"In most marriages there is a 50% chance of divorce. In marriages where there is a child with a life-threatening disease the rate goes up to 80%.”
Peter and I were sitting at our very first cancer group meeting of any kind at an American Cancer Society R.O.C.K. weekend in Orlando. At Disney World. Oh yes, we were sitting in the happiest place on earth being told there was an 80% chance that by the time we got our child to the 5-year survival mark, our marriage would be on the negative side of that statistic. Hubby leaned over at that point and whispered in my ear, “Please don’t leave me.”
As IF!
Not to say that there hasn’t been points when either one of us wanted to just reach over and slap the stupid right out of the other.
He’s been whiny, complaining and unhelpful at times.
I’ve been a horrific excuse for a wife mean, demanding and overbearing at times. (Shut it!)
And that was BEFORE we got cancer dropped in our laps. Yes, it all got worse.
There was a conversation between the two of us. I don’t remember exactly when, but it was early on into Peyton’s chemo treatment and I realized that I was being an absolute…well, there’s only one really direct word for it and I swore to my mother I wouldn’t swear on the site, so I can’t say it…but I was being THAT word. I felt so tired, so guilty and too tired to deal with the guilty.
I remember telling him that I was exhausted, petrified, overwhelmed, always on the verge of freaking out and losing it completely. I told him that I was giving 90% of myself to Peyton and her never-ending needs, 9% went to Nathaniel and Rachael and reassuring them they still had some semblance of a mother in their lives (although I’m pretty sure my brain was so fried at that time I was beyond being able to use any multi-syllabic words, so this is all paraphrasing)…that last 1% was for me and if I didn’t keep that 1% I would be nothing. I was going to be crazy and angry and because I couldn’t take it out on anyone….not the kids…the cancer didn’t care…I only had him. I warned him that he was going to take the brunt of all my frustration and emotional upheaval without getting anything back from me, because I was tapped out.

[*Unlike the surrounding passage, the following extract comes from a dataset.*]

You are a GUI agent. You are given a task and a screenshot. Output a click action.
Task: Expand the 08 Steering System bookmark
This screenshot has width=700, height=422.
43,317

Do you know what this man said to me? With his 80% right to tell me I’m a lousy wife!
“It’s ok, I can take it.” That’s it. That was all he had to say. Just that.
This my marriage makes. Can I just tell you that for all his human flaws, the moments that he didn’t give me what I needed, the times I wanted to bury his head in the drywall in irritation, the arguments, the fights, the frustrations…THIS is my perfect husband.
I can’t tell you number of times he held me while I cried, shared his fears with me, listened to me go on and on and on about whatever. He’s held my hand through painful moments that threatened to break me, he tries his best to soothe the angry part of me that has to accept that this is the life we have. He makes me laugh when no one else possibly could. He lives with my crazy need to control everything, he forgives my mess-ups that trying to control everything causes. He accepts that we live 400 miles away from each other, endures life without his family in his home because he knows my fears and anxieties about a move at this point in our lives are more than I can handle. We share the heavy burden of parenting in crisis and we’ve made it this far.
So when people ask me how it is being a single mom with Peter not here, I have to think that I have more husband than most women who have a male body in their home every night.